We study the problem of deriving compressibility measures for \emph{Piecewise Linear Approximations} (PLAs), i.e., error-bounded approximations of a set of two-dimensional {\em increasing} data points using a sequence of segments. Such approximations are widely used tools in implementing many \emph{learned data structures}, which mix learning models with traditional algorithmic design blocks to exploit regularities in the underlying data distribution, providing novel and effective space-time trade-offs. We introduce the first lower bounds to the cost of storing PLAs in two settings, namely {\em compression} and {\em indexing}. We then compare these compressibility measures to known data structures, and show that they are asymptotically optimal up to a constant factor from the space lower bounds.
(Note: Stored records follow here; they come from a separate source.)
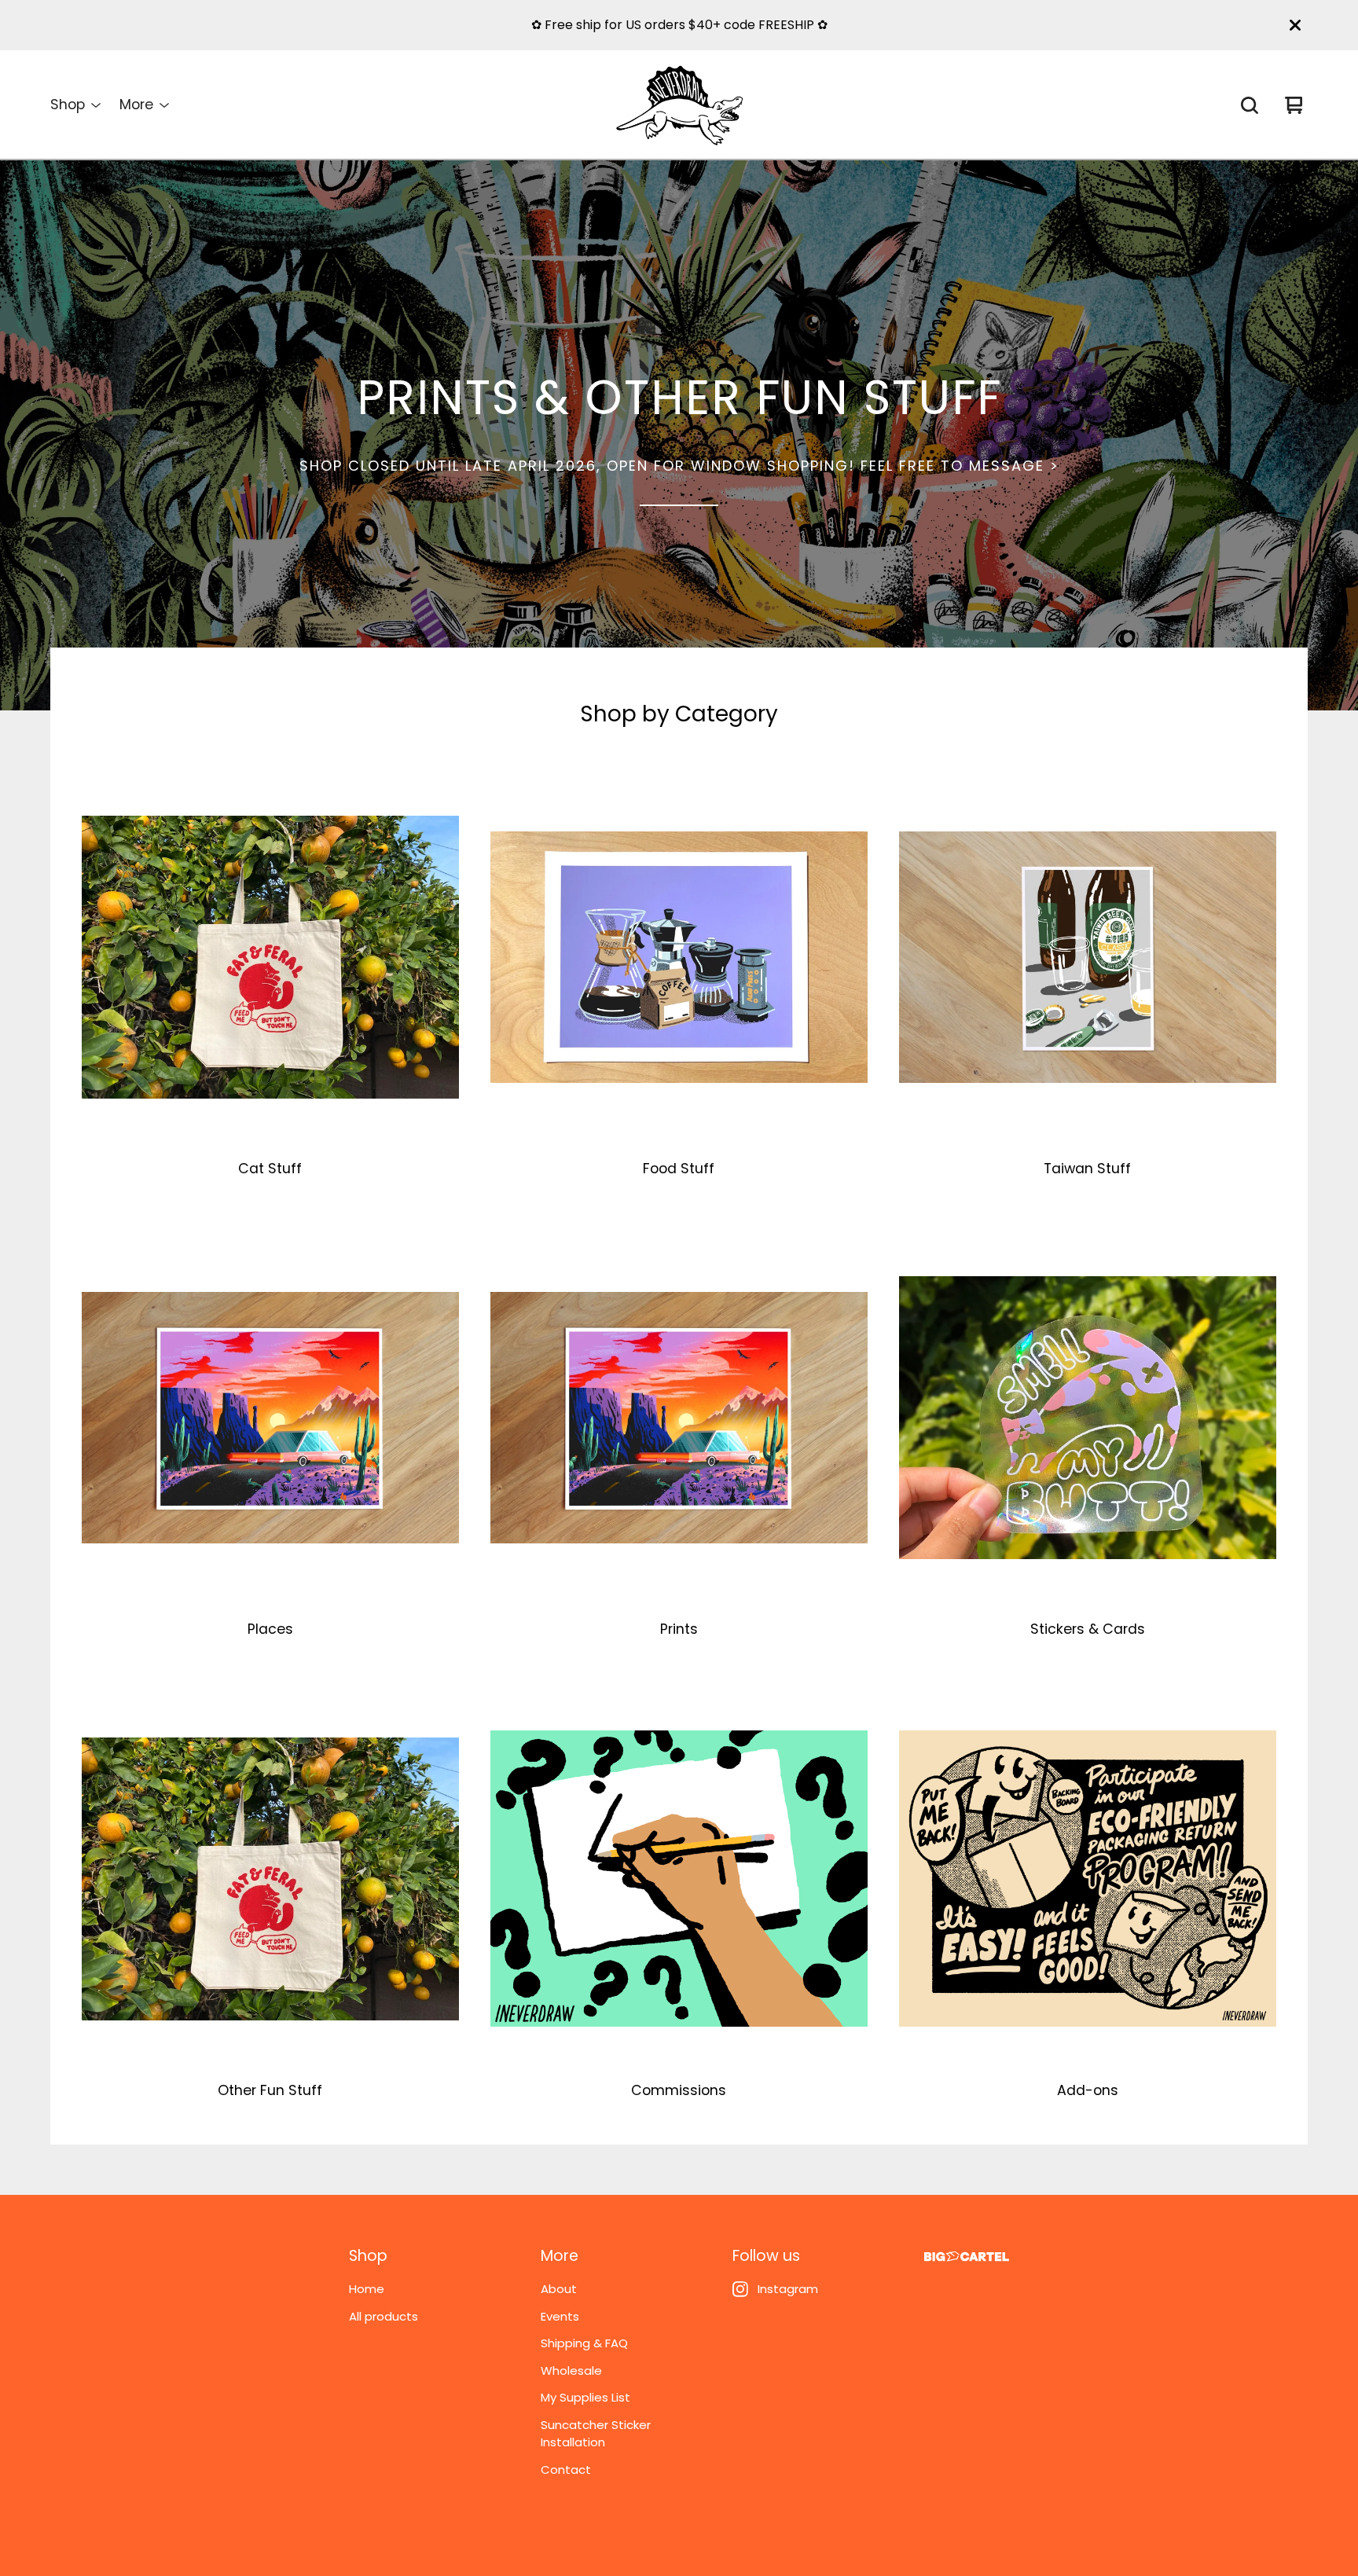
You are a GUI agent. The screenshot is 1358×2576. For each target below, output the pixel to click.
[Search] (1249, 105)
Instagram (788, 2289)
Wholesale (571, 2370)
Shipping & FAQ (584, 2343)
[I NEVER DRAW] (678, 105)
Finally, we design the first data structures for the aforementioned settings that achieve the space lower bounds plus small additive terms, which turn out to be {\em succinct} in most practical cases. Our data structures support the efficient retrieval and evaluation of a segment in the (compressed) PLA for a given $x$-value, which is a core operation in any learned data structure relying on PLAs. As a result, our paper offers the first theoretical analysis of the maximum compressibility achievable by PLA-based learned data structures, and provides novel storage schemes for PLAs offering strong theoretical guarantees while also suggesting simple and efficient practical implementations.